The local professionals in Santa Clara. Oh and check out the dude in red!

The local professionals in Santa Clara. Oh and check out the dude in red!

Our first introduction came during a late afternoon stroll around Santa Clara . We stumbled across a band playing in the main plaza.  The word stumble is probably a bit inaccurate really…… the band were creating quite a spectacle, which the salsa loving locals fully embraced and the square broke out into dance (Imagine a Cuban flash mob).  Later that night the party shifted to the bandstand where a huge ensemble provided the entertainment. I spent all evening watching feet, working out how to make my steps look as good as those of the locals’.
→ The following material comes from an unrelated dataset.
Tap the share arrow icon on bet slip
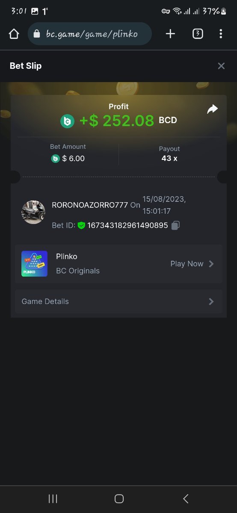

We quickly learned this was just the beginning. Every city had its focal points, but sometimes the better music was just the impromptu affairs. In Trinidad there was a lovely little square where four men sat playing with a guitar, a set of drums and random other percussion. In Holguin the weekly Saturday street party literally got us dancing in the streets.

The beautiful musical city of Trinidad

The beautiful musical city of Trinidad

For me, the real musical highlight was Trinidad – a city that prides itself on the music scene.  On a very hot and humid day we turned a corner to hear graceful tunes playing from Casa De Trova – a famed music hall.  We looked at each other, and didn’t even have to say, ‘shall we go in’ – the decision was made.  We spent a couple of mornings just listening to the band, and I even made friends with the band front man.  Twice my age, he had more than twice as many salsa steps as me and I took great pleasure in following him around the stage.  I think we got almost more claps than the professional teachers who were there…. Although I’m sure the claps were aimed in a, ‘oh she’s having a go’ way.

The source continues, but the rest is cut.